British television production manager and executive (born 1965)

Tamara Howe (born November 1965) is a British television production manager and executive with more than 30 years' experience, including working at London Weekend Television, before joining BBC TV, where she held various posts, culminating with the role of Controller of Business, Comedy & Entertainment, Television.

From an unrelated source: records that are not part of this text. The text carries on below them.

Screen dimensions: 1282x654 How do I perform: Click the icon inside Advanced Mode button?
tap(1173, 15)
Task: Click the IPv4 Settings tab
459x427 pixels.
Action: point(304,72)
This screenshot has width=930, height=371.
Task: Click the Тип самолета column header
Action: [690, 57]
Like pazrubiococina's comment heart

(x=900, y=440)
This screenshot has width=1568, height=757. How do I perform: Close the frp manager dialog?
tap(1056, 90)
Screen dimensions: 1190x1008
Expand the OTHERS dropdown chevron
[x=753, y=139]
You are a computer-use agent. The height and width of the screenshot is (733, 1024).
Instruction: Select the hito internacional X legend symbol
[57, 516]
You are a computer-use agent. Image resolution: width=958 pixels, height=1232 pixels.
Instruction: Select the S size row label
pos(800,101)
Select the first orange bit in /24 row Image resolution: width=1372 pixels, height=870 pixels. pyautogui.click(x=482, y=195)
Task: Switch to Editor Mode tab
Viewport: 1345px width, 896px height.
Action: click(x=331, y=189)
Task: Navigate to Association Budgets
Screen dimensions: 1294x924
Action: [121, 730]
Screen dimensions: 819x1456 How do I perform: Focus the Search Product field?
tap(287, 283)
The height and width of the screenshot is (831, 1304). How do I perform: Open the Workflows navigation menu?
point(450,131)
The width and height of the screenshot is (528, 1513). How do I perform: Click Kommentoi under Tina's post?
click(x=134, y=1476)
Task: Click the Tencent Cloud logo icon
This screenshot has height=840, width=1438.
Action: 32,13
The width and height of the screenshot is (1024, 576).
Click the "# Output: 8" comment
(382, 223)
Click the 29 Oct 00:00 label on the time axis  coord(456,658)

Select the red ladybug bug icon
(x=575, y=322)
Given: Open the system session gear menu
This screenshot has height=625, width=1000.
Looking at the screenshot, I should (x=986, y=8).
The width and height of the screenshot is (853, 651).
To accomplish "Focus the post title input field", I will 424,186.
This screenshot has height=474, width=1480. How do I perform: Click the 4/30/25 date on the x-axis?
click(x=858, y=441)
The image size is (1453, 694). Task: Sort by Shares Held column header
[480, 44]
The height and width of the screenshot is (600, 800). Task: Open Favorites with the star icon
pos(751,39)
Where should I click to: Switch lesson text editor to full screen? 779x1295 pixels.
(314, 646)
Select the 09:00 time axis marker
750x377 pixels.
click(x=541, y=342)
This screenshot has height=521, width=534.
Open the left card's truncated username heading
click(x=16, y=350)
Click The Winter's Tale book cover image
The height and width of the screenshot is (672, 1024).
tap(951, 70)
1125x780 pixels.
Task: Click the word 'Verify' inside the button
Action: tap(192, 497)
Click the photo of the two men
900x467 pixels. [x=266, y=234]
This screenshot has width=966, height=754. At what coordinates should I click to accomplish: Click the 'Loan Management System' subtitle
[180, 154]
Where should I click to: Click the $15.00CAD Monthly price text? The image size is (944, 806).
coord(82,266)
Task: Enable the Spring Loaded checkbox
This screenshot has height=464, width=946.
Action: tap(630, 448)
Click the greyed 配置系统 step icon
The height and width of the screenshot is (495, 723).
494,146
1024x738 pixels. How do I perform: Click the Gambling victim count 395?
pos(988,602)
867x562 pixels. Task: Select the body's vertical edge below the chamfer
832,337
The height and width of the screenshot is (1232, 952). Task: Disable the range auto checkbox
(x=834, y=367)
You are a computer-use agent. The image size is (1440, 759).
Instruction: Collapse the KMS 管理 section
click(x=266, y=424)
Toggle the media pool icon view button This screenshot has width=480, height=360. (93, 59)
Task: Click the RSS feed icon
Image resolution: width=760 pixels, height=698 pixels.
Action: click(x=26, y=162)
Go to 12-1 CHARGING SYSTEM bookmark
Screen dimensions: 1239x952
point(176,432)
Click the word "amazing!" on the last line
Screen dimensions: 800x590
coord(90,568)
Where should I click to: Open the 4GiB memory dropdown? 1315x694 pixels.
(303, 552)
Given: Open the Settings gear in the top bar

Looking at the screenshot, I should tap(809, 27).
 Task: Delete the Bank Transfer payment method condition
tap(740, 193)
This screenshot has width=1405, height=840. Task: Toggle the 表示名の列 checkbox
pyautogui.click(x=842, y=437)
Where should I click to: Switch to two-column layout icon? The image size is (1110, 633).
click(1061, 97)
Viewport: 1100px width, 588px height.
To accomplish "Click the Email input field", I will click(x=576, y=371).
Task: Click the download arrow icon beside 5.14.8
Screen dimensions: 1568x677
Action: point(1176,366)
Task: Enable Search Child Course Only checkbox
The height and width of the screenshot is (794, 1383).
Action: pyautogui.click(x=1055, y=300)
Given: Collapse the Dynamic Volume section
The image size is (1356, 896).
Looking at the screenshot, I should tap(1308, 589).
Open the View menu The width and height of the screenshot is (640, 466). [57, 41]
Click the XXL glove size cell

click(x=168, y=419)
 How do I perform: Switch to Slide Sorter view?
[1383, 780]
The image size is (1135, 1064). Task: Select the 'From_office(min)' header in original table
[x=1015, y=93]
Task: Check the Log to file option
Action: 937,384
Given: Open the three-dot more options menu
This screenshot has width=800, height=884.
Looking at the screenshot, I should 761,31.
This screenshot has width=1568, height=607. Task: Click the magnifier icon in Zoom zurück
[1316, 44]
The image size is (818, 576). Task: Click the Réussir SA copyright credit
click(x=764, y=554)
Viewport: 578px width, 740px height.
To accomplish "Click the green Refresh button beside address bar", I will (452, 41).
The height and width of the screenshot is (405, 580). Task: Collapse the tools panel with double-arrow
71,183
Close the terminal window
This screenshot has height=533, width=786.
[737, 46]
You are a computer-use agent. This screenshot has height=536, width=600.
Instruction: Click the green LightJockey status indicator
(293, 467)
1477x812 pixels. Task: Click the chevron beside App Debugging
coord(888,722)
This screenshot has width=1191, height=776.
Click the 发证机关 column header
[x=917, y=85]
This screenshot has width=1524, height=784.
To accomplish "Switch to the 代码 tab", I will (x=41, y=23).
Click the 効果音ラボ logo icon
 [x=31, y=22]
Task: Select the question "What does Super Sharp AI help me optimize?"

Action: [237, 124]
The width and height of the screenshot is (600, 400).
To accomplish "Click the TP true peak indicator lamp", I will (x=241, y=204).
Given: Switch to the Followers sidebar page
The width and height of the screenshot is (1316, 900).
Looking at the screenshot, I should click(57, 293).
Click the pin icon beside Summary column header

She featured in Powerlist 2013: Britain's Most Influential Black People, described as "one of the most influential people at the BBC".

==Early life==
Tamara Howe, daughter of Race Today editors Una Howe and Darcus Howe, was born in Lewisham, London.

==Career==
Howe's start in television was as a trainee production assistant at Bandung Productions (whose programmes included Channel 4's Bandung File, co-edited by Darcus Howe with Tariq Ali), and she was Director of Production at Granada from 1999 to 2002, during which time she was a founding member of the Cultural Diversity Network, working with other key broadcasters to improve representation on and off the screen, before joining BBC Current Affairs as Head of Production & Finance in 2003. She moved on to become Chief Operating Officer, BBC Children's (2006–12) where she was instrumental in moving Blue Peter to a smaller studio and then in 2012 became Controller Production Operations, Vision, with responsibility for such flagship programmes such as EastEnders, Top Gear, The One Show, Luther and Strictly Come Dancing.

In 2012, she was appointed the BBC's Controller of Business, Comedy & Entertainment, Television.

In Vice Media's restructuring of its UK-based TV and digital operations, Howe was brought in to oversee content in 2018.

Howe is a London Council member of the Prince's Trust, chairs the Edinburgh TV Festival Talent Schemes, and is a governor at Ravensbourne University London.